24 OCTOBER 1941, Page 1

NEWS OF THE WEEK

THE decision to remove the headquarters of the Soviet civil government from Moscow to a town farther east is what we have been led to expect in the event of the German armies drawing near to the capital's outer defences. Kuibishev, on the Volga, 55o miles to the east, is the town selected, and M. Molotov, the Foreign Commissar, has gone there with the officials of the principal State Departments to direct the civil administration. But M. Stalin remains in Moscow, and has put himself at the head of the Red Armies in the middle sector where, with his Generals,- he will assume responsibility for defending the city and the whole area of which it is the centre. His presence there is an indication of the Russian resolve to contest every yard of the outer and inner fortifications. There is no question of making the mistake which gave the finishing blow to French morale when the road to the French capital was left open to the advancing enemy and Paris was taken without a struggle.

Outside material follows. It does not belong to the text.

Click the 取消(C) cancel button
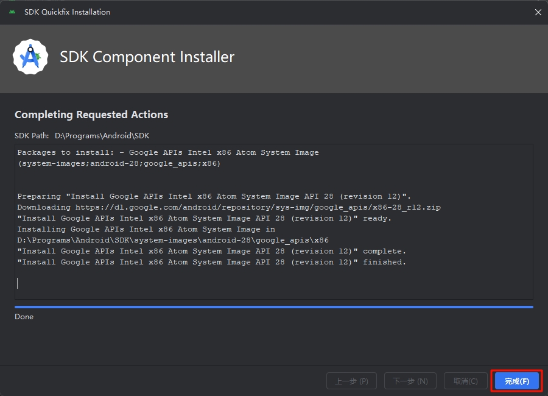 466,381
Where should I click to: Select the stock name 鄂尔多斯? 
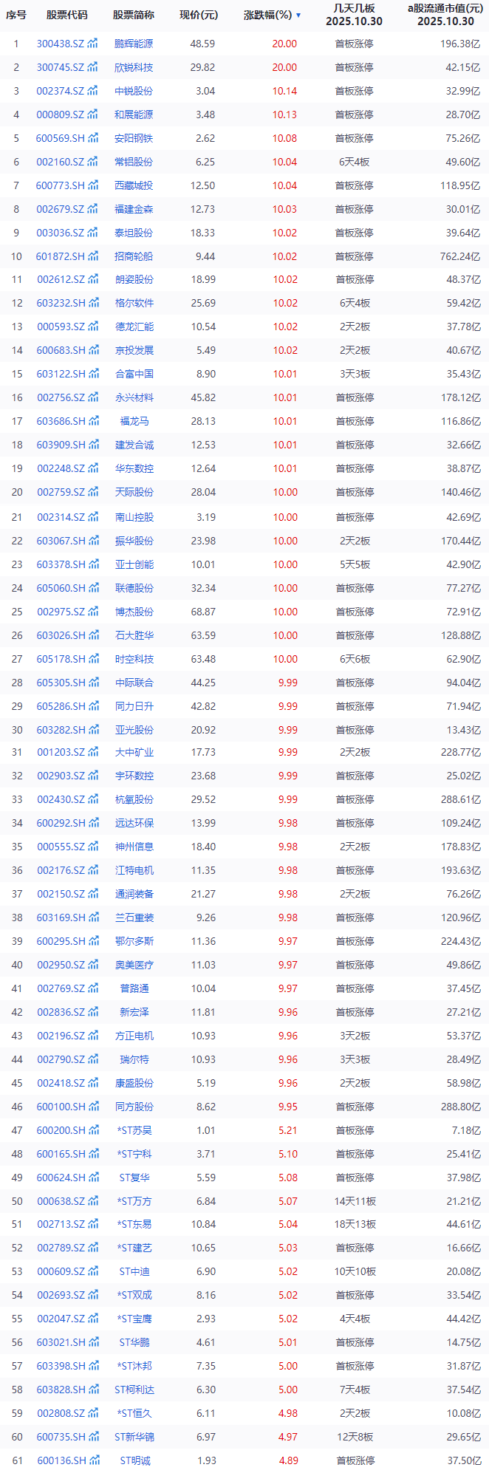(x=134, y=941)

Moreover the armies and the citizen guards of Moscow are all the more determined to fight to the last knowing that M. Stalin is among them and that they are not being abandoned. As in the case of Leningrad, the whole fit male population of the capital is training for home guard services and actively participating in the building of fortifica- tions of various kinds. But while the defence of Moscow plays a vital part in the far-flung battle of Russia, and the resistance there is counted upon to wear down the Germans' offensive capacity, even its fall, grievous as it would be, and Involving serious industrial loss, would not end the battle. The 550 miles between Moscow and the Volga are some indica- tion of the geographical distances over which these armies of millions are manoeuvring.